5-7th June 2023
Arena Berlin & Festsaal Kreuzberg
Hasnain Kazim grew up in Hamburg and in Karachi in Pakistan. He lives in Vienna and writes for ZEIT ONLINE and Deutschlandfunk, as well as other outlets. An author of six books so far, Kazim has received the “CNN Journalist Award” and spent most of his journalistic career as a foreign correspondent in Islamabad, Istanbul and Vienna.
Being an expert on hate speech and online hate, he dealt with personal reactions to hate mail he received in his 2018 Spiegel bestseller "Post von Karlheinz" (Mail from Karlheinz). In his book "Auf sie mit Gebrüll ...und mit guten Argumenten" (At them with a roar ...and with good arguments), published two years ago, he gives practical tips and many examples of how to argue intelligently in order to put a stop to dull hatred and empty slogans.
Last year he published his first fictional book "Mein Kalifat" (My Caliphate), a satirical response to people's permanent fears of an "Islamisation of the Occident".
3 Questions for… Hasnain Kazim
Since Hasnain Kazim was already scheduled for #rp20, which was cancelled due to the pandemic, we are especially happy to welcome him on stage at #rp22!
What topics or projects are you working on at the moment?
I am working on my long-standing question: "How do we deal with each other in times of division? By "times of division" I mean times when issues such as migration and refugees, climate change, Corona seem to tear open unbridgeable divides. I am concerned with the question of how language shapes our relationships with one another, how it divides or unites—and why it is good to build bridges, but sometimes trenches or walls, in short: borders, are also necessary. This is what I would also like to talk about at #rp22.

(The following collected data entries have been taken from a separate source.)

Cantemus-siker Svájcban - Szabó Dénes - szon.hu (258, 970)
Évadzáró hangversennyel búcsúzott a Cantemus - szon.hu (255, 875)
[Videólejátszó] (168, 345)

What have you missed out on in the past two years and think is in urgent need of a reboot?
What has been neglected in the past two years is that we spend time with each other in an actual, analogue, face-to-face way. Video calls, online conferences, home offices are great here and there and do indeed replace unnecessary long journeys—but they never replace being together. I very much hope that in the future we will be able to spend more time together again, celebrate, live, work. I like some of the things that the pandemic has changed—for example, the fact that Venice has banned cruise ships from the historic centre. Here and there it has become clear what is really important. I hope this remains in our consciousness. However, I doubt that this is the case.
The motto of #rp22 refers to the last line of the Queen song "Bohemian Rhapsody". Which song do you think should definitely be included in a karaoke session at #rp22 and why?
Singing? Do we have to? I really enjoyed the “Jerusalema Challenge” during the pandemic, with some really great videos. Even the local council of the small community of Hollern-Twielenfleth, where I come from, joined in—check it out here. Why don't we dance to that instead?